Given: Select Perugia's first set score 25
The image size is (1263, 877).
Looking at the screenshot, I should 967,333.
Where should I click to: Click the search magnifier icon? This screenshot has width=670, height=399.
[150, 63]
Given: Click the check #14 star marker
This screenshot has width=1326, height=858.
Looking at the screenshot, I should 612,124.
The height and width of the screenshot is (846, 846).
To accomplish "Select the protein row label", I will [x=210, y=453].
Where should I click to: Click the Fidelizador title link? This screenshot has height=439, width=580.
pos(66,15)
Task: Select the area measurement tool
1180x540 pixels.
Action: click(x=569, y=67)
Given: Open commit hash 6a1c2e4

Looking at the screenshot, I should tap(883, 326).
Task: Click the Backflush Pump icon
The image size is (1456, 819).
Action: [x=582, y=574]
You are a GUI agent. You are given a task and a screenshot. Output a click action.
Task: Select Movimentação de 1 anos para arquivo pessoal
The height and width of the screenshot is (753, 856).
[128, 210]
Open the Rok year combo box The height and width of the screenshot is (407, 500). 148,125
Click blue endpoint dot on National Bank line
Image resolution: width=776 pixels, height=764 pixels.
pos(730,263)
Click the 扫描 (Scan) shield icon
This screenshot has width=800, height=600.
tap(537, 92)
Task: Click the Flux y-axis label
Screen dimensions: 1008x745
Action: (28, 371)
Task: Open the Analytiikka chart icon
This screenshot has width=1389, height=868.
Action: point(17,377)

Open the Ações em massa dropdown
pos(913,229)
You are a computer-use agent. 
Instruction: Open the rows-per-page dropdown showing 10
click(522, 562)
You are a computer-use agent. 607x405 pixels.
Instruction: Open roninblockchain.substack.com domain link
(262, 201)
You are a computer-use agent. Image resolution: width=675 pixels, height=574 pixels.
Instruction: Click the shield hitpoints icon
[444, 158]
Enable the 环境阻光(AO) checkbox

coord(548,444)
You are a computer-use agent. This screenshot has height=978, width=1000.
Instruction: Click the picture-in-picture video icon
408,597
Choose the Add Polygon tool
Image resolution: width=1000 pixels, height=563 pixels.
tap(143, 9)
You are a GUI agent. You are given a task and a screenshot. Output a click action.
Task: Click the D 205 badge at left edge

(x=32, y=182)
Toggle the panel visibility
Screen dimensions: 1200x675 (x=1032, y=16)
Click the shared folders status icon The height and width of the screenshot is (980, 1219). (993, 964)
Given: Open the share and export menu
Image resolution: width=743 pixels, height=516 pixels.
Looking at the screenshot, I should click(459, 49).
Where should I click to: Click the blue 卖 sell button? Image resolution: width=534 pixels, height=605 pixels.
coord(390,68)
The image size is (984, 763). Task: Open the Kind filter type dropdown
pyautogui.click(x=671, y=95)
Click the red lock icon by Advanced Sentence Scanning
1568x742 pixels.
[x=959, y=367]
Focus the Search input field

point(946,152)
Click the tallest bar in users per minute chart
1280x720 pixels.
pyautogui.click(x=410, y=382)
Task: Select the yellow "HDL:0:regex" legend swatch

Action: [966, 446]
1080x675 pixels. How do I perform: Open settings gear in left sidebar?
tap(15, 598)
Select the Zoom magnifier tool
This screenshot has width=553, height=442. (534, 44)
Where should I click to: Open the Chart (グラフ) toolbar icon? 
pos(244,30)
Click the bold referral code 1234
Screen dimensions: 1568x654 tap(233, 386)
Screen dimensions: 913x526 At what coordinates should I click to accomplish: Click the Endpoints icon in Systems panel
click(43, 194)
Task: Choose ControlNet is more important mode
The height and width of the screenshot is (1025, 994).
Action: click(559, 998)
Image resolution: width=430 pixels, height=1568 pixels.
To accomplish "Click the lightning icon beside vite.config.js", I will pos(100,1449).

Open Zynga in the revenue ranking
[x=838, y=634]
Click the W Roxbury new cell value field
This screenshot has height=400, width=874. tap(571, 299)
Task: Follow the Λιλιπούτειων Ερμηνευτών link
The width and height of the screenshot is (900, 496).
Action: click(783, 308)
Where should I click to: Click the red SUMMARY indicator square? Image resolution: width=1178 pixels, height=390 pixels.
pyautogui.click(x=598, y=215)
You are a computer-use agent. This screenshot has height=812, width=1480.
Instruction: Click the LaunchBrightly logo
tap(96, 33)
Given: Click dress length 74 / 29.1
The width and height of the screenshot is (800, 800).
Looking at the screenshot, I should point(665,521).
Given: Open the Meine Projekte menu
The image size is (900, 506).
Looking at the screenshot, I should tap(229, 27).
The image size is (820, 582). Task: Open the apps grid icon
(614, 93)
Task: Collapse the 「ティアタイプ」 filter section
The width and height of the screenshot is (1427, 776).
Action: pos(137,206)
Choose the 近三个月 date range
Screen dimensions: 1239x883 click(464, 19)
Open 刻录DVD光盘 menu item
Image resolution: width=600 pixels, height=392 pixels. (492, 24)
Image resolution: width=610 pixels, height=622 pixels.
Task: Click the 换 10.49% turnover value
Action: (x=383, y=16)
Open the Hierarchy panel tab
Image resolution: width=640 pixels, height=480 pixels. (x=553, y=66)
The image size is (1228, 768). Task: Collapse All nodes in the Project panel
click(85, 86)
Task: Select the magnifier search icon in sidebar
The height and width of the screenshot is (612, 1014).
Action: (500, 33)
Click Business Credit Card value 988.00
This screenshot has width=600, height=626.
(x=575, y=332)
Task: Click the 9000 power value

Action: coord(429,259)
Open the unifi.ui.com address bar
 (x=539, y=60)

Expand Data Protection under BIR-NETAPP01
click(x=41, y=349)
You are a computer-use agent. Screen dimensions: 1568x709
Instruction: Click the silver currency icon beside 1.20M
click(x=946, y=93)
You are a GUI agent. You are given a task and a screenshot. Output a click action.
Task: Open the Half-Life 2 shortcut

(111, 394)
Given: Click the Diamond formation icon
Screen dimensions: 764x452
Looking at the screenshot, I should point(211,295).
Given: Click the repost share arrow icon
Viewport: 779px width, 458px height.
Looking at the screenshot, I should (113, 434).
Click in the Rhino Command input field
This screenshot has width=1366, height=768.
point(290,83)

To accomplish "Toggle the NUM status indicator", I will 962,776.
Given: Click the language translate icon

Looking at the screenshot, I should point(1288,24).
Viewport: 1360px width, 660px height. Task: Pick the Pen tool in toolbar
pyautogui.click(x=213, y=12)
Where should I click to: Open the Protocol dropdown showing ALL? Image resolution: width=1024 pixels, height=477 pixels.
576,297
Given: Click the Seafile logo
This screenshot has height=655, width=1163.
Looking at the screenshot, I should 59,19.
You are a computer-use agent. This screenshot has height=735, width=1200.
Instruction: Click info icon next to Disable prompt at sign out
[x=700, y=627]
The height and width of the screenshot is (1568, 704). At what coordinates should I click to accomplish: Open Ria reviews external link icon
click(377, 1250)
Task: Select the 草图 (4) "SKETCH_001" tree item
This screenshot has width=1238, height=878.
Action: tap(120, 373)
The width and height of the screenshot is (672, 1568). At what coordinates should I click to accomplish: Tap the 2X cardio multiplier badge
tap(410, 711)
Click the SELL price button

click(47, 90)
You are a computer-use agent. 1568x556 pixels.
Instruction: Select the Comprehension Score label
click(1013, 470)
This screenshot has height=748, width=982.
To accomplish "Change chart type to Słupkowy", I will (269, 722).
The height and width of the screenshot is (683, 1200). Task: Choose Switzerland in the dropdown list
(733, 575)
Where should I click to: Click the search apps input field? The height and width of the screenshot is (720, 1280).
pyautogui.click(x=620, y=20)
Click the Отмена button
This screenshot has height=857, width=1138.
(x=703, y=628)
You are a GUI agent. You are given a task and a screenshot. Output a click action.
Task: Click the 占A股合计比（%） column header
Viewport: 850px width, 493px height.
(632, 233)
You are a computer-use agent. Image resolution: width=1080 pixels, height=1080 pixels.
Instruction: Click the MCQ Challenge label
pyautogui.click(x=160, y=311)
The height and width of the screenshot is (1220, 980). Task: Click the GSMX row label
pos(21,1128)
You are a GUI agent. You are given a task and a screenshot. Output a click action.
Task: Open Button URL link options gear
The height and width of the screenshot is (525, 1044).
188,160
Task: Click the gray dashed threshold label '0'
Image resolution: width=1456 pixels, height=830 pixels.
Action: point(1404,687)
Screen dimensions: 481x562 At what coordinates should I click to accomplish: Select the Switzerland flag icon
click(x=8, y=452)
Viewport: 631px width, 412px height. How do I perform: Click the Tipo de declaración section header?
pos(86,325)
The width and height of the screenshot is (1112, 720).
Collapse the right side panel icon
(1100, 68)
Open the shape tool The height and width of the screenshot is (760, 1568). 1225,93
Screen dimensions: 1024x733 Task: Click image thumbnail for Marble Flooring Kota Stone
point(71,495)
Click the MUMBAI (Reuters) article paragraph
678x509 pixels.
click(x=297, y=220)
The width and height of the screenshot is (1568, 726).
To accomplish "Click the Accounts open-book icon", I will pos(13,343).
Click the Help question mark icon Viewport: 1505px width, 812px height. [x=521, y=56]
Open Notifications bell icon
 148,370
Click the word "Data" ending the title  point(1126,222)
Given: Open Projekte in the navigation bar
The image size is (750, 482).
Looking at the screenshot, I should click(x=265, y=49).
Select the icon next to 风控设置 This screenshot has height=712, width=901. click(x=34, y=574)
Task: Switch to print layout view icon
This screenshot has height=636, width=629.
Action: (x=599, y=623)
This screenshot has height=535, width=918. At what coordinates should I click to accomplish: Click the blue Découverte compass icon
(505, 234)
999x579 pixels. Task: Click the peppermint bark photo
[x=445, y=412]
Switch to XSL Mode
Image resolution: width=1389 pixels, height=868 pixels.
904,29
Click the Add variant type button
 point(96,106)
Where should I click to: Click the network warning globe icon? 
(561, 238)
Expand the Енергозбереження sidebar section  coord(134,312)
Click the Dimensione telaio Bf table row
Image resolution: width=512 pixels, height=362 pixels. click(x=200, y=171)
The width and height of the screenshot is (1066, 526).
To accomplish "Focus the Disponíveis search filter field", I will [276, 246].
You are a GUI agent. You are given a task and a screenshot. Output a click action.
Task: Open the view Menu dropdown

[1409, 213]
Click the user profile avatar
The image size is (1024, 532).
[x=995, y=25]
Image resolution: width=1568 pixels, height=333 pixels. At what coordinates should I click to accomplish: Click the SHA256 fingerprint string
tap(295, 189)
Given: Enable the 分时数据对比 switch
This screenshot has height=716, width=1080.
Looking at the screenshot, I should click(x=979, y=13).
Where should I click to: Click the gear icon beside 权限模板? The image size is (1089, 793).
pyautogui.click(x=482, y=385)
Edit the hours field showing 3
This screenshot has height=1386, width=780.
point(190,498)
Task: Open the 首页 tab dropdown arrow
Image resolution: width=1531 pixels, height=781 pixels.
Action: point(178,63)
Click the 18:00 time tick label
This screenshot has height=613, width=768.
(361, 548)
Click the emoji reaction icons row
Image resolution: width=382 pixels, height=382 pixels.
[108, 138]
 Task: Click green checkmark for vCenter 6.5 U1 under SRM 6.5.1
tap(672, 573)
· · · · · · ·
Wherever the word "status" turns up in the records, copy out the line it is on.

- TASK ANSWER:
Click the shared folders status icon The height and width of the screenshot is (980, 1219). (993, 964)
To accomplish "Toggle the NUM status indicator", I will 962,776.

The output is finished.